Que s’était-il passé ? S’était-il endormi ? La chaleur de l’habitacle, ajouté à la fatigue de la journée, est sûrement à l’origine de son assoupissement. Quelle que fût la cause, il dut admettre la réalité, celle d’avoir évité le pire. Au volant, il s’essuya les yeux pour mieux se réveiller. Il descendit quelque peu la vitre, afin que l’air frais gifle son visage, encore endormi. Il coupa le moteur et réfléchit à ce qu’il allait entreprendre. Le vent violent se brisait sur le pare-brise et provoquait, par moments, quelques secousses. Il ne se sentait pas trop rassuré, sur le bord de cette route. Aussi, il décida d’agir au plus vite. Il ouvrit la boîte à gant et prit la lampe torche. Il sortit, une main dans une poche de son blouson, l’autre avec la lampe et longea la voiture. Par moments, des bourrasques s’abattaient sur lui. Il s’accroupit pour mieux voir les dégâts. Seule, l’aile avant-droite était endommagée. Il comprit rapidement qu’une partie de la carrosserie frottait sur le pneu et qu’il risquait une crevaison, à tout moment.

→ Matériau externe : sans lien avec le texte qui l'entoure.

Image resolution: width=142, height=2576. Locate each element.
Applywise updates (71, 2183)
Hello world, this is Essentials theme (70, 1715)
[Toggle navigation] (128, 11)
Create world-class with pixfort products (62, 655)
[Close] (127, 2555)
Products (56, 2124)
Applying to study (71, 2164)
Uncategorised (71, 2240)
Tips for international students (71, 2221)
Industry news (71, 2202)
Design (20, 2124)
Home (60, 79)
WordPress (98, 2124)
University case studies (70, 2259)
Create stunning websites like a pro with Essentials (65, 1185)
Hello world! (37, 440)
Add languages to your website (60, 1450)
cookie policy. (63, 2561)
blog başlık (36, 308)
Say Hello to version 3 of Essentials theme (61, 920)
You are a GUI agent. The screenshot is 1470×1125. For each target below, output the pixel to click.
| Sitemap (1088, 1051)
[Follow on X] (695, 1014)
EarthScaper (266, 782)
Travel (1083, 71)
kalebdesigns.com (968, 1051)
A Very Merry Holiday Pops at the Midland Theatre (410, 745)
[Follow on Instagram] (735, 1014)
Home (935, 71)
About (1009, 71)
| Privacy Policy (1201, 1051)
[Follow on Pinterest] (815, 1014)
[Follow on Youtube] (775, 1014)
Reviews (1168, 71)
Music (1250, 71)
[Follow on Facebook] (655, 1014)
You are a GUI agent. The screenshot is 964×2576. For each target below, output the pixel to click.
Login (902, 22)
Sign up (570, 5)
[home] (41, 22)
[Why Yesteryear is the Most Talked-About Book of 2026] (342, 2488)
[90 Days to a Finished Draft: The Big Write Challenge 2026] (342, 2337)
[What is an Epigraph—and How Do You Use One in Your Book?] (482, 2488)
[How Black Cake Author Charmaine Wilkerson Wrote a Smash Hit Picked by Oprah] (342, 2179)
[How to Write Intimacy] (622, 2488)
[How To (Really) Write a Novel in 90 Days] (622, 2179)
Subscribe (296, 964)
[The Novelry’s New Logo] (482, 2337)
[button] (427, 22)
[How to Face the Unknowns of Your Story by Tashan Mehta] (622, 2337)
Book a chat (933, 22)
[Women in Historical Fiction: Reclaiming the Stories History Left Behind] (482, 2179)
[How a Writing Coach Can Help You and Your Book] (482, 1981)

— Il me faut une barre de fer.
Il se redressa et scruta autour de lui. Il ne distinguait pas grand-chose, mais avait une notion assez exacte du lieu où il se situait. De mémoire, il se rappela qu’il existait une sorte de terrain vague dans les environs, où l’on entreposait un peu n’importe quoi. La lampe braquée devant lui, il traversa la route et longea la forêt qui faisait face à la mer. De temps en temps, il se retournait pour voir les phares de son pick-up se fondre dans la nuit. Il n’aimait pas du tout le laisser seul, mais n’avait pas d’autre solution. Ses vêtements ruisselaient, de plus en plus, ce qui ajouté au froid rendait la marche plus difficile. Enfin, après un bon kilomètre, il aperçut au détour des arbres le petit chemin qui servait d’accès au fameux terrain. Le sol était glissant, la progression s’avérait délicate.
— Plus que quelques mètres et j’y suis !
Le sol était légèrement en pente, il s’agrippa comme il put aux branches pour avancer sans tomber. Après un ultime effort, il arriva sur le lieu où jonchaient des tas de détritus de toutes sortes. De sa lampe, il fit un rapide tour d’inspection. La chance lui sourit alors, à quelques pas de lui, une petite barre de fer, rouillée, reposait dans les hautes herbes. Il l’examina de près et convenu qu’elle était suffisamment solide pour sa besogne. Il repartit en direction de la route. Toutefois, au moment où il s’en retournait, il remarqua au loin, noyé dans l’obscurité, un petit halo lumineux. Alan était dubitatif.
— C’est étrange ! Je croyais que personne ne vivait, ici !
Après quoi, il reprit hâtivement la route. Le retour fut moins difficile que l’aller. Si bien que dix minutes lui suffirent pour rejoindre les phares de sa voiture. Armé de sa barre de fortune, après quelques efforts, la carrosserie ne frotta plus sur le pneu. Ensuite, il se glissa à toute vitesse dans l’habitacle pour se réchauffer. Complètement trempé, il démarra et reprit la destination de son domicile. Il ne restait plus beaucoup de kilomètres à parcourir. Dans un dernier coup d’œil en direction de l’île, qui s’avérait toujours aussi menaçante et inquiétante, de par sa silhouette, il vociféra :
— Plus question de dormir maintenant, il faut rentrer !
Il n’aurait jamais imaginé une telle déconvenue, en prenant ce trajet. S’il avait pris la route principale, il serait sûrement déjà rentré. Fort heureusement, ce qui lui donnait du baume au cœur, ce fut la réussite de l’opération. Alors qu’à présent, il entrait dans les premières rues de Bluetown, la santé du petit Tom restait gravée dans son esprit. En outre, tous les évènements de la journée firent leurs apparitions, probablement dut à la fatigue. Les visages de Leslie et Carol se mélangeaient, comme par enchantement.